Nul n’est besoin de rappeler le fort pouvoir onirique des berges dans la ville et ses environs. Le développement des restaurants, cafés et guinguettes au siècle dernier en est une illustration. Les berges constituent un espace public riche de possibilités et de fonctions qui contribuent toutes à la vie et à l’animation de la ville. Mais cette mixité d’usages possibles n’est pas toujours présente lors de la programmation ou de l’aménagement des bords du fleuve. Puisque mixité fonctionnelle et qualité des espaces publics ont retrouvé une place évidente dans les réflexions urbaines actuelles, à nous, responsables des berges et aménageurs, de leur redonner une existence sur les bords de Seine.

Les lignes Bateau Bus
Pour accompagner le développement du transport touristique, le Port autonome de Paris a pris le parti de mettre à la disposition des exploitants un réseau d’infrastructures pour l’embarquement et le débarquement des passagers, répondant aux normes de confort et de sécurité. Une vingtaine de sites en 1987, dont une dizaine à Paris, ont été sélectionnés. Parallèlement, le projet d’une ligne régulière “Bateau Bus” sur la Seine desservant les sites parisiens majeurs a pris corps et existe depuis une dizaine d’années. Les escales retenues au droit des monuments les plus significatifs ont induit l’aménagement de quais d’accostage, de secteurs d’embarquement et d’aires d’attente couvertes ainsi que la mise en place d’une signalétique de proximité. Les concepteurs se devaient de mener une étude attentive d’intégration dans les sites prestigieux du centre de Paris. Pour les architectes pressentis, il s’agissait de minimiser l’impact des infrastructures d’accostage en les rendant quasiment invisibles et de préserver la qualité des quais et des berges. Dans cet objectif, elles se sont appuyées aux ouvrages existants : une double volée d’escaliers au quai de Montebello, une rampe de mise à l’eau sur le quai Malaquais ; l’ancienne pile du port de Solférino camoufle l’aménagement d’une plateforme provisoire en bord de quai. Il fallait aussi permettre un accostage facile quelles que soient les variations du plan d’eau. Les infrastructures ont ainsi été dotées soit d’emmarchements, soit d’éléments flottants, favorisant l’arrimage à la hauteur du plat bord du bateau. Il fallait enfin installer des infrastructures d’accueil démontable, servant à la fois de signal d’escale et d’abri.

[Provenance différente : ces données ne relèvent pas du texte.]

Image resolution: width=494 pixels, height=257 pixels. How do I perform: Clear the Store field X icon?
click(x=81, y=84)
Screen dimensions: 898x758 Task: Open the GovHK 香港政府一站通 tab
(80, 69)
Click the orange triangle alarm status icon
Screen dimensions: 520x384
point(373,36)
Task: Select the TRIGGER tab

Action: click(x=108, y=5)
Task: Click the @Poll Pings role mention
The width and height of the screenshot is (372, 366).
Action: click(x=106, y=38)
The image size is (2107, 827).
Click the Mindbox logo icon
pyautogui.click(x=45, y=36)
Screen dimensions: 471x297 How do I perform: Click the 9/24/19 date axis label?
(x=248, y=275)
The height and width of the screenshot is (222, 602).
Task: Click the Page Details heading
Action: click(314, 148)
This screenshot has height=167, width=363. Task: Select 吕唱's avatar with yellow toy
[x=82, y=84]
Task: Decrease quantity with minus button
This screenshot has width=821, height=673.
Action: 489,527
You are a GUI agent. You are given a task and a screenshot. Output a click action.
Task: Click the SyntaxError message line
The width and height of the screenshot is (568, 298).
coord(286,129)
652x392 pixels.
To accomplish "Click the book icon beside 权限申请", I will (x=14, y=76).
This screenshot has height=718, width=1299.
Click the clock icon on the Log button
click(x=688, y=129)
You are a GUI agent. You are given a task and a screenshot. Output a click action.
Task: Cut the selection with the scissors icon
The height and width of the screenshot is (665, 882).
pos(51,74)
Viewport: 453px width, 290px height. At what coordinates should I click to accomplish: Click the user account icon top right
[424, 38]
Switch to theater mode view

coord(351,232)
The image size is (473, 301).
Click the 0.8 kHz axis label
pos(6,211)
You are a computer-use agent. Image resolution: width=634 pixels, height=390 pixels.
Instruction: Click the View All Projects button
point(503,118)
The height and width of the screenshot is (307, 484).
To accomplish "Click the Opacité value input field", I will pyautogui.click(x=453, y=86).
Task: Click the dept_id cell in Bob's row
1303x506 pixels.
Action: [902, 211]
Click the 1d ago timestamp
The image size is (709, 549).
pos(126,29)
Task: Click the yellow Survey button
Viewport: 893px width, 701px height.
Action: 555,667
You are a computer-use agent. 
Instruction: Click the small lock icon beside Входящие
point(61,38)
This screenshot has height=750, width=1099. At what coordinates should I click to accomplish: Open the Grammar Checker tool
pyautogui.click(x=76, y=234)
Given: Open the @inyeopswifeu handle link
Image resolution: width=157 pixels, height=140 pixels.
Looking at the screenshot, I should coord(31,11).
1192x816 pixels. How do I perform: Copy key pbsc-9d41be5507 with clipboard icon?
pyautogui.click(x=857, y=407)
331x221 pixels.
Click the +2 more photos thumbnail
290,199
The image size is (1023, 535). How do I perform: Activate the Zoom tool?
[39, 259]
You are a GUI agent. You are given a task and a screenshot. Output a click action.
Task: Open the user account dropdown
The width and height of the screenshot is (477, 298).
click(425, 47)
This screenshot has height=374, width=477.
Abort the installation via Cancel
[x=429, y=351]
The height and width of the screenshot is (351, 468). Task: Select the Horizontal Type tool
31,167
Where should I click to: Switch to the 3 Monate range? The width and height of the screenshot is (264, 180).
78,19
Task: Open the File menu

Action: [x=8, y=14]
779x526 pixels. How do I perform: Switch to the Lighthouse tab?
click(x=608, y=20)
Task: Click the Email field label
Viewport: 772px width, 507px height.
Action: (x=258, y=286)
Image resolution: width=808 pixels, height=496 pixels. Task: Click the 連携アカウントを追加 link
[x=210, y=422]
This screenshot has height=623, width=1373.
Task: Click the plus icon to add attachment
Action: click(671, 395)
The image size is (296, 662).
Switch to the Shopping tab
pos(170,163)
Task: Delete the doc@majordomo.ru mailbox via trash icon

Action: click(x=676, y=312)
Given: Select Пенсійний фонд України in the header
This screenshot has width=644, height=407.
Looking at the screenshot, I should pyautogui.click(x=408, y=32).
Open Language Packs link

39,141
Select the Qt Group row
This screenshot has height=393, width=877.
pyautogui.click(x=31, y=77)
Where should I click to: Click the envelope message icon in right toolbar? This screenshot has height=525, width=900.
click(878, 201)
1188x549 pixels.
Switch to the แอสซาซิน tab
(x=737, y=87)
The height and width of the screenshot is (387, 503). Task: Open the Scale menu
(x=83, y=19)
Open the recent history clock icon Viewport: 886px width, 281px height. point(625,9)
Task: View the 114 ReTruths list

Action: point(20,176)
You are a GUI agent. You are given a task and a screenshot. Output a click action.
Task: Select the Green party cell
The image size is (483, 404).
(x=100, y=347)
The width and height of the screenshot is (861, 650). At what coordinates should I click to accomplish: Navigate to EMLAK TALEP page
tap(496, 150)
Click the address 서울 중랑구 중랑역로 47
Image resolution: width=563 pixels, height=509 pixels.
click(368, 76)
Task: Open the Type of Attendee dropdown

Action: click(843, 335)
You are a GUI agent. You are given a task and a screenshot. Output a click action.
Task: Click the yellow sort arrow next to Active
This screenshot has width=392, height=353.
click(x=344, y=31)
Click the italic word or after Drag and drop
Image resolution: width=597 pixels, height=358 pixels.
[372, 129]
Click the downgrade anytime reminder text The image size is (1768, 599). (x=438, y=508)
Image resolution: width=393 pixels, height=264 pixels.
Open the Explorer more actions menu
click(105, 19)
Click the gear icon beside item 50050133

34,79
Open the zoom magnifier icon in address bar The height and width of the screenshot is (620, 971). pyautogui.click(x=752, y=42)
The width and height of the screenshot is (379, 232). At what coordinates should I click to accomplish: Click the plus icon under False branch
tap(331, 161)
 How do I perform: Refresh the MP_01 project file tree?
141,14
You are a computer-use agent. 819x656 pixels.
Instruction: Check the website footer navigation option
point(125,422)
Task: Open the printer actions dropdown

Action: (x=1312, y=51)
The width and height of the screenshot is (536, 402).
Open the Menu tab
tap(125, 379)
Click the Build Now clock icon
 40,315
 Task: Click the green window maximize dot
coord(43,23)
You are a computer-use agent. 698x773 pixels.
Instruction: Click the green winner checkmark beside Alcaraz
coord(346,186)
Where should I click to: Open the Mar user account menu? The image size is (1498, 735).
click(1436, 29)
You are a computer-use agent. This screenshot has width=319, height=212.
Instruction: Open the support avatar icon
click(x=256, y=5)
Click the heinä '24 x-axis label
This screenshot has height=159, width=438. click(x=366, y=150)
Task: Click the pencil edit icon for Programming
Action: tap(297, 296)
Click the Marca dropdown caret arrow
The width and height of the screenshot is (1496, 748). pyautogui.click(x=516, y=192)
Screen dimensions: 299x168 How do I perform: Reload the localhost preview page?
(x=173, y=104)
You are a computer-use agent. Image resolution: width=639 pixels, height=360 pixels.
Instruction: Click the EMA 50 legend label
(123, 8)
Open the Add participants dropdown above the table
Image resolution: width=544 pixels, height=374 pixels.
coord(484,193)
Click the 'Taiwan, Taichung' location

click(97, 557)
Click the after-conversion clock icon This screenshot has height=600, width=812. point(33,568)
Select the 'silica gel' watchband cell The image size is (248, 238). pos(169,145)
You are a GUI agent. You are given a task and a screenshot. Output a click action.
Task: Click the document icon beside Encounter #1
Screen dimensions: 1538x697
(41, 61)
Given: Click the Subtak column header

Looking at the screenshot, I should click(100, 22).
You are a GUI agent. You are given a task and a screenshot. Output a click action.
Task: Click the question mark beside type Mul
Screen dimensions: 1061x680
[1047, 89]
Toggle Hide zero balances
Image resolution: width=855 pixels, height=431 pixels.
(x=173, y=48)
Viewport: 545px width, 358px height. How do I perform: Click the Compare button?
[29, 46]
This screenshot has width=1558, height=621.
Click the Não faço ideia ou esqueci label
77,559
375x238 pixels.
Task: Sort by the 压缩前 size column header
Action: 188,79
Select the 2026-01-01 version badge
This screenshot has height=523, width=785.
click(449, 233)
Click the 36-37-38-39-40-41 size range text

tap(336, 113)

Les ports, un temps échelonné

La lecture des berges permet de discerner trois échelles de temps :

  • le fleuve renvoie à la notion d’intemporalité ;
  • le quai ou la berge façonnée par l’homme au cours de l’histoire fait référence à un temps long, traduisibles par exemple par la hauteur des arbres ;
  • enfin, l’occupation du quai ou de la berge par des activités ou des constructions diverses fait référence à une notion de temps court dont témoignent les installations provisoires ou éphémères.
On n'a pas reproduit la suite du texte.